『ロスト・アイズ』 LOS OJOS DE JULIA 2010年・スペイン
盲目になった姉の死の真相を、盲目になりそうな妹が追う。
この姉妹がクリソツ!と思ったら、最初から双子設定。
思わせぶりな証言から、珍しく犯人像を推理してみたら、的外れ。
そして今、この記事の下書きに書かれた「専ら乳首」の文字に困惑。
実際、そうなのだけれども、まずこの言葉を残したいと思った自分の気持ち。
色々と当てが外れた上に、せつない。
スペイン映画界の稼ぎ頭、ギレルモ・デル・トロ監督のプロデュースだからか、映像は美麗。
シワのない、洗いたてのシーツのような清潔感。
その清浄が汚されていくゾワゾワ感をまったり描く。
このストーリー、どっち方面?そっち方面?と、定まらない時間が中盤まで。
妹の視力の変化が事態を動かすに至って、緊張感が増していく。
後半、専ら緊迫。
自らも視力を失いつつある妹目線の映像も、工夫があって面白い。
視力の落ち方によって、見え方が変わるのだ。
姉妹二役のベレン・ルエダは見たことがある。
『永遠のこどもたち』『海を飛ぶ夢』も、この人ではないか!
この人ばっかりじゃないか!
凄まじい美人。セリフの歯切れもよい。
ギリェム・モラレス監督は第1作目。
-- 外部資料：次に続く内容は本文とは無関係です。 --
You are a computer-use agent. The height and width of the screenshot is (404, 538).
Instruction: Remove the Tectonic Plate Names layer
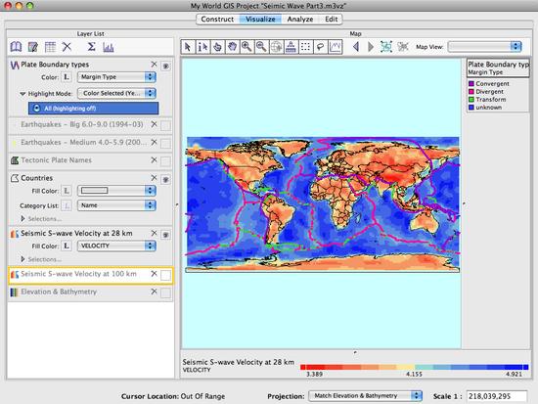pyautogui.click(x=154, y=160)
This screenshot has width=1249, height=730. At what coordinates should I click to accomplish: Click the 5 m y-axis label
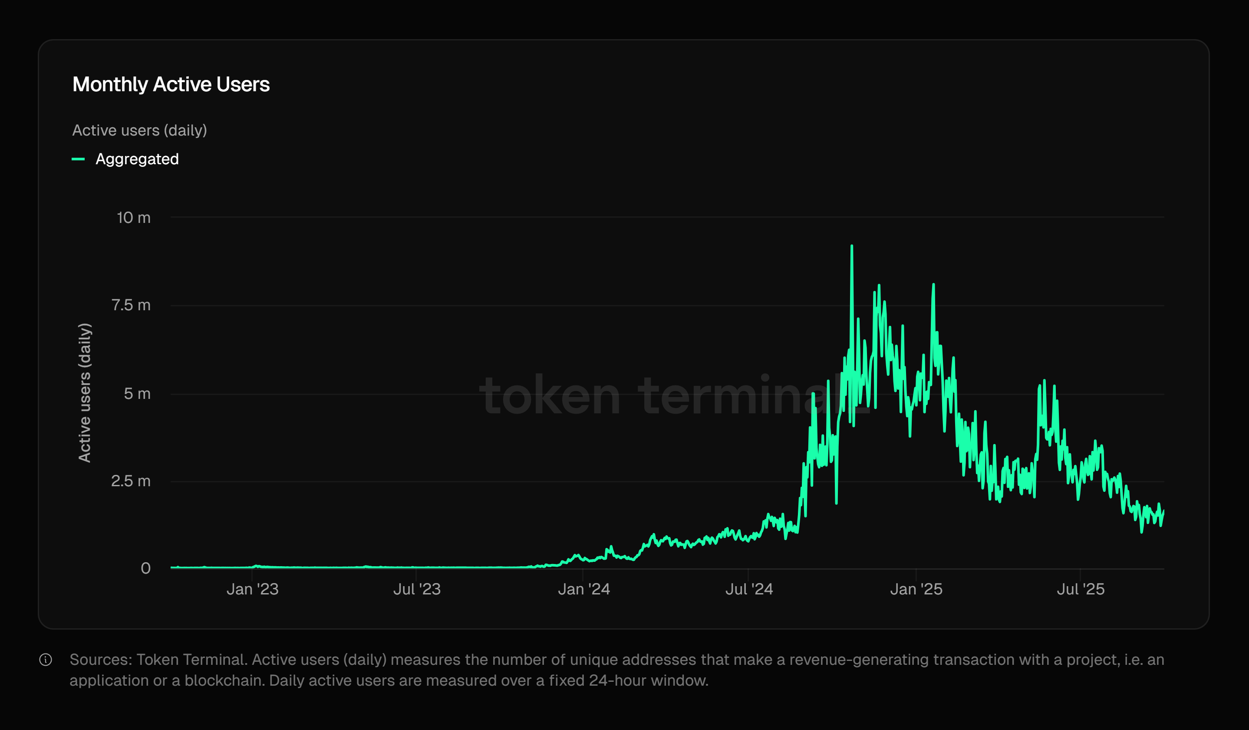tap(137, 394)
脚本も書いた。
おそらく、ギレルモ・デル・トロの大いなる影響下にあるか、ギレルモ・デル・トロがたくさん意見を申し述べたのではと想像する。
そもそも、妹が医者の言うことを聞いていたら、あんな目には遭っていない。
飛んで火に入る女性あってのホラー。
さらに、セクシー衣装も欠かせない。
だから危ない目に遭うのだけれど、ホラーにセクシーは必須アイテム。
まして、犯人を追って歩くことが予想されても、絶対ハイヒール主義。
スペインには靴流通センターが無いので仕方がない。
と、ホラー必須要素は満たしているのだけれど、一つだけ。
すみません、ちょこっと書いてしまいます。知りたくない!方は以降は読まないでくださいませ。
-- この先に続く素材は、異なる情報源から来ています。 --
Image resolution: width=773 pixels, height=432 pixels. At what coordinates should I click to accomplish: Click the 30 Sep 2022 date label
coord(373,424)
夫の愛情が自己満足に見えてしまう当方はきっと、薄汚れている。すみません。
妻としては、手となり足となってほしいわけなのだ。
男の美学は往々にして、的外れ。暴言すみません。
ホラーとして観ると、ちょっと物足りない。
サスペンスとして観ると、物足りる。
視力0.01以下の当方には、ちょっと他人事ではない気持ち。